The county announced its goals on World AIDS Day — at a news conference at downtown’s Dorothy Chandler Pavilion.
Dr. Jeffrey Gunzenhauser, the county’s interim health officer, explained that the department is working to increase the proportion of people living with HIV who are diagnosed to at least 90 percent by 2022 and to increase the proportion of diagnosed people living with the disease who are virally suppressed to 90 percent in the next five years. Achieving viral suppression among people living with HIV is the single most effective strategy for reducing new infections and ending the epidemic, he said.
Perez said the Public Health agency is calling “for collaboration, communication and accountability from all sectors, including the community, all levels of government, and the private health sector.”
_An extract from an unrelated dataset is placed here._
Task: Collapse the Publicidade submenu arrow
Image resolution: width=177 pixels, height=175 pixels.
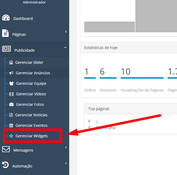Action: (65, 48)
Grissel Granados, community co-chair of the initiative, said the HIV epidemic in Los Angeles can be contained.
“This is the time to center people of color, transgender people and young gay men; be unapologetically sex positive; and catch up to the science of HIV prevention, which includes the fact that when the virus is undetectable in people living with HIV, they cannot transmit HIV and that when HIV-negative people take Pre-Exposure Prophylaxis, they reduce their chances of acquiring HIV,” he said.
Pre-Exposure Prophylaxis — or PrEP — is a daily pill taken by people at high risk for HIV. Taken as prescribed, PrEP can reduce the chance of becoming infected by up to 99 percent. Increasing the number of people who are on PrEP is one of the most effective ways to significantly reduce new HIV infections, according to Perez.